- _Exercise_: Scan the entries for the word "Enable" and return every line that has it.

Stored items:
**********

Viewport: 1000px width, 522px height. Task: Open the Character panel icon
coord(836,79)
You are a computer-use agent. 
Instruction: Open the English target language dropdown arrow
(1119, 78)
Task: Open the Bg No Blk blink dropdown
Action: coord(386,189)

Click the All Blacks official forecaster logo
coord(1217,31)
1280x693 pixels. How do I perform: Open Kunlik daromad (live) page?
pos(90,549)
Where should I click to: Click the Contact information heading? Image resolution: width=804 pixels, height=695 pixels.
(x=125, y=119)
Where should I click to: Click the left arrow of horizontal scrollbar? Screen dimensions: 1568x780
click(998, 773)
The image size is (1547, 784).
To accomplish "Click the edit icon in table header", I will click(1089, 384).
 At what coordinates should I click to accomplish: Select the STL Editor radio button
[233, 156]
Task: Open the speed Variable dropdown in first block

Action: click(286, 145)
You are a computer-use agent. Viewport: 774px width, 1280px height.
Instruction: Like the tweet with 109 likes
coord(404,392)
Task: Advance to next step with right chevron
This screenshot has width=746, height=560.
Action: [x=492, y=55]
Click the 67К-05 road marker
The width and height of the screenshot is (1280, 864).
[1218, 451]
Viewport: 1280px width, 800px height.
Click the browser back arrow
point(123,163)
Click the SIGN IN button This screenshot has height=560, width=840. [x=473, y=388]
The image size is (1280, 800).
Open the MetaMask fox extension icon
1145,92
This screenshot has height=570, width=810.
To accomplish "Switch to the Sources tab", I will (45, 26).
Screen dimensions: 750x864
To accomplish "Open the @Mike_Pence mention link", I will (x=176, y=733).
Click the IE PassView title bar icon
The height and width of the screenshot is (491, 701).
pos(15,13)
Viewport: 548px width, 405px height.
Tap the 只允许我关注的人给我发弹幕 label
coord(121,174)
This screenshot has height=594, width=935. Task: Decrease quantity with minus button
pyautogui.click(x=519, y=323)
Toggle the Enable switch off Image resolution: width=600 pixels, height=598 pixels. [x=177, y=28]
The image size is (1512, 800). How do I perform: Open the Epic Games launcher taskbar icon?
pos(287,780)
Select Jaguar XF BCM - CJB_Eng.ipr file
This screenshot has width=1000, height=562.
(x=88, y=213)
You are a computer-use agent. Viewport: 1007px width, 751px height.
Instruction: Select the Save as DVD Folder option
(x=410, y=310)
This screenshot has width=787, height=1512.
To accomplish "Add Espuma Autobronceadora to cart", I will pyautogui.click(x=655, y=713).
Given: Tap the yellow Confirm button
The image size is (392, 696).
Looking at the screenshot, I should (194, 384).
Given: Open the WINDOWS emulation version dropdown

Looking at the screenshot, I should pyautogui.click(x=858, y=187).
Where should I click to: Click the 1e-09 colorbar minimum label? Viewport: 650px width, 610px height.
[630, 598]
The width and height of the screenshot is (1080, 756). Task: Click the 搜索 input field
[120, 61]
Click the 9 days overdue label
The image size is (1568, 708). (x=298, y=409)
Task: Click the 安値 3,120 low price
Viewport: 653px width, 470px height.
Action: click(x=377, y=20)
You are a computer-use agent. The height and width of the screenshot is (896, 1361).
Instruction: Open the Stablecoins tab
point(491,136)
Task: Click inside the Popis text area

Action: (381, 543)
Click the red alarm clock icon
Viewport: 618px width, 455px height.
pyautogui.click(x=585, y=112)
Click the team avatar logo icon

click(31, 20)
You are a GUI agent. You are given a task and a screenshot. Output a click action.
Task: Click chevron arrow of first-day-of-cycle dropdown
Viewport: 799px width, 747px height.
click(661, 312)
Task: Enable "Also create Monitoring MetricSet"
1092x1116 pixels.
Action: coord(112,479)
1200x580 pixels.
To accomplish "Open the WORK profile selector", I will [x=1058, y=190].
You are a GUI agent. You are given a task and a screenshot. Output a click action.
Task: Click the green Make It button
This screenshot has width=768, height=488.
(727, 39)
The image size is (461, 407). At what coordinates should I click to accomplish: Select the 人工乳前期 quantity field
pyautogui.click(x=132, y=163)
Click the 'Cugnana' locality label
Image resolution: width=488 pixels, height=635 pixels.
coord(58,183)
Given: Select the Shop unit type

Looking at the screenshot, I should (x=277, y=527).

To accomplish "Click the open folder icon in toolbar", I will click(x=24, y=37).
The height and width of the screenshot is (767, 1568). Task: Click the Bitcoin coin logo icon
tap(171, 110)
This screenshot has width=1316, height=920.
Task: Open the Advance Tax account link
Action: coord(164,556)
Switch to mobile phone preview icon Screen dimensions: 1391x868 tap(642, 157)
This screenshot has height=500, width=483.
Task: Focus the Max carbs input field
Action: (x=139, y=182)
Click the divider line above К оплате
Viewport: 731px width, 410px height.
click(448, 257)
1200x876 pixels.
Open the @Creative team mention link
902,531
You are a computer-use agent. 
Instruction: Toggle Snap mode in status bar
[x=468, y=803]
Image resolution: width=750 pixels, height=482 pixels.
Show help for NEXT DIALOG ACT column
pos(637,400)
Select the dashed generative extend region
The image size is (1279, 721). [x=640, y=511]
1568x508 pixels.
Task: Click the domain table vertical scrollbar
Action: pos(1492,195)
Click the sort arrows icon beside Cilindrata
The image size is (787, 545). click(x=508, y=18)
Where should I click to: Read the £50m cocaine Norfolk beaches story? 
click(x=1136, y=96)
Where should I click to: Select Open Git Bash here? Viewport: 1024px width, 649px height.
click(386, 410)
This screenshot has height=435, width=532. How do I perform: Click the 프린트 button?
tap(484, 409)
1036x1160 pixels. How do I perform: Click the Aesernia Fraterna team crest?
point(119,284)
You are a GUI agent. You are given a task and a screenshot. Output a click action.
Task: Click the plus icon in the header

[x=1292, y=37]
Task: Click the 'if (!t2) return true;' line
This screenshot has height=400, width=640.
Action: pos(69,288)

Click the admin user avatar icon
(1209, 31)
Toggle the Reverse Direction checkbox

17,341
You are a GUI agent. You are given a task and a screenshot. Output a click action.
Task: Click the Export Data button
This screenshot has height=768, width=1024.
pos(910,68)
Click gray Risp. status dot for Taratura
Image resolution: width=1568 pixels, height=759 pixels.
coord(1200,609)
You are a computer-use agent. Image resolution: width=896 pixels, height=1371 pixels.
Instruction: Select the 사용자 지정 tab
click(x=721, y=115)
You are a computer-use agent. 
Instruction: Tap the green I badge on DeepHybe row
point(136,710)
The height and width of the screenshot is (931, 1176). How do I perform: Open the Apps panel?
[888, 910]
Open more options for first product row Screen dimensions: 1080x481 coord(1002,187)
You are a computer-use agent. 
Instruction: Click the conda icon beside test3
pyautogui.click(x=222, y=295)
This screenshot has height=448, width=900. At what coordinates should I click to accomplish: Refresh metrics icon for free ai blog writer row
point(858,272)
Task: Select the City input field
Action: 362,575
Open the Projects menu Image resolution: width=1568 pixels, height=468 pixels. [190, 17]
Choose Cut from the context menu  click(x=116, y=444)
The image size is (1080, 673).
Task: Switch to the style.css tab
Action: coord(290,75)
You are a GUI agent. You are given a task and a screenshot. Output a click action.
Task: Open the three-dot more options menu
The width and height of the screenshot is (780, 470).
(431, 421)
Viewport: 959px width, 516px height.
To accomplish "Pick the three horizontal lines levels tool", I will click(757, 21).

**********

- _Written reply_:
Toggle the Enable switch off Image resolution: width=600 pixels, height=598 pixels. [x=177, y=28]
Task: Enable "Also create Monitoring MetricSet"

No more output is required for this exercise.